CONCLUSION: The life-long follow-up of irradiated persons is of great importance in order to identify cutaneous neoplasms at an early treatable stage.

Benign Vascular Proliferations in Irradiated Skin. Am J Surg Pathol 2002;26:328-337

Several types of cutaneous vascular proliferations have been described in areas of irradiated skin, including both benign lesions, such as benign lymphangiomatous papules, atypical vascular lesions, or benign lymphangioendothelioma, and malignant neoplasms such as high-grade angiosarcomas.

This report describes the clinicopathologic features of 15 cases of different types of benign cutaneous vascular proliferations arisen within irradiated skin. All patients were female ranging in age from 33 to 72 years, and they had received postoperative external radiotherapy for treatment of breast carcinoma (14 cases) or ovarian carcinoma (one case). In those cases in which the latency interval period between radiotherapy and the development of the vascular lesion was known from the clinical records, the latency interval period elapsed between radiotherapy and diagnosis of the vascular lesion ranged from 3 to 20 years. The most common clinical presentation of the cutaneous lesions consisted of papules, small vesicles, or erythematous plaques on the irradiated field.
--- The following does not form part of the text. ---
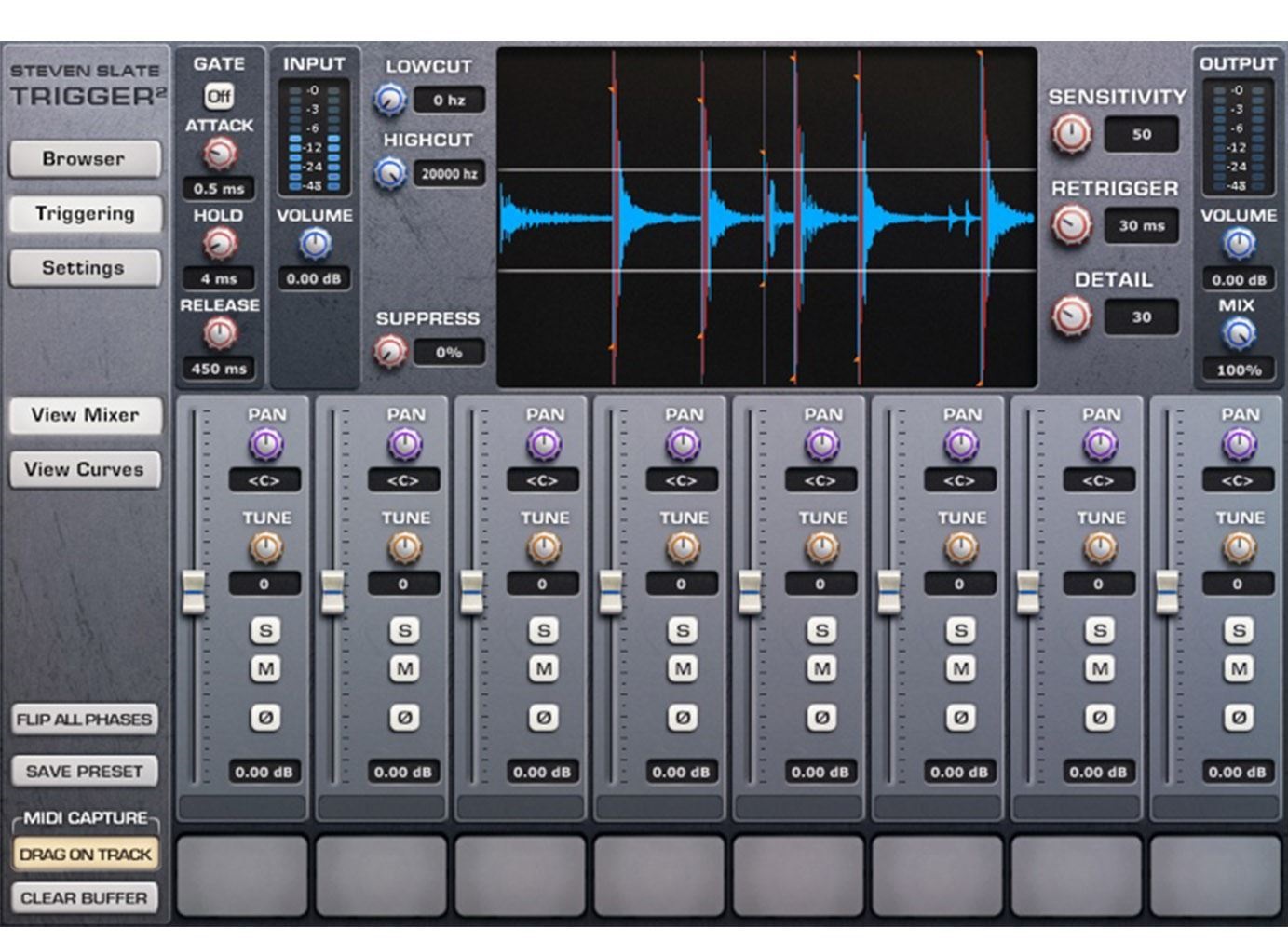
Task: Switch to the Triggering panel
Action: coord(84,213)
Histopathologically, most lesions consisted of irregular dilated vascular spaces, with a branching and anastomosing pattern, thin walls, and lymphatic appearance involving the superficial dermis. A discontinuous single layer of endothelial cells with flattened nuclei lined these vascular channels, and numerous small stromal papillary formations also lined by endothelial cells projected into the lumina of the dilated lymphatic vessels. These cases were classified as benign lymphangiomatous papules or plaques. Two cases showed different histopathologic findings because they consisted of poorly circumscribed and focally infiltrating irregular jagged vascular spaces involving the entire dermis and lined by inconspicuous endothelial cells. In some areas these irregular slit-like vascular spaces dissected collagen bundles of the dermis. These cases were classified as atypical vascular proliferations mimicking benign lymphangioendothelioma or patch-stage Kaposi's sarcoma. All cases showed similar immunohistochemical findings and the endothelial cells lining the vascular spaces expressed immunoreactivity for CD31, but they stained only focally positive for CD34 or were negative for this marker. Immunohistochemical investigations for -smooth muscle actin failed to demonstrate a complete peripheral ring of actin-positive pericytes in most of the neoformed vascular structures.
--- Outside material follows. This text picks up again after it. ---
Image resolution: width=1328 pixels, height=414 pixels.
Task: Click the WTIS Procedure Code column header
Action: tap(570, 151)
This immunohistochemical profile also supported the lymphatic nature of these vascular proliferations developed in irradiated skin. Although some of these lesions may mimic histopathologically patch-stage Kaposi's sarcoma or well-differentiated angiosarcoma, the follow-up of the patients of this series demonstrated that the vascular proliferations arisen in irradiated skin invariably showed a benign biologic behavior.

Postirradiation Pseudosclerodermatous Panniculitis. Am J Dermatopathol 2001;23:283-287.

Pseudosclerodermatous panniculitis is an unusual variant of panniculitis that results as a complication of megavoltage radiotherapy. Four women developed this unusual entity on the anterior chest and abdominal skin after receiving megavoltage therapy for either breast carcinoma or painful bone metastases from breast carcinoma.

Histopathologically, the epidermis and dermis of the involved area showed little or no evidence of radiodermatitis. The main findings were confined to the subcutaneous tissue and consisted of thickened, sclerotic septa composed of both thick and thin collagen bundles, and a lobular panniculitis characterized by lipophagic granulomas and scattered lymphocytes and plasma cells. Additionally, one of the cases showed markedly dilated vascular spaces with the appearance of lymphatics in the upper part of the dermis.

Pseudosclerodermatous panniculitis after irradiation is an unusual cutaneous complication of megavoltage radiotherapy that should be distinguished from subcutaneous metastatic disease, cellulitis, or connective tissue diseases involving the subcutaneous fat. The differential diagnosis can be established on the basis of the characteristic histopathologic features of postirradiation pseudosclerodermatous panniculitis.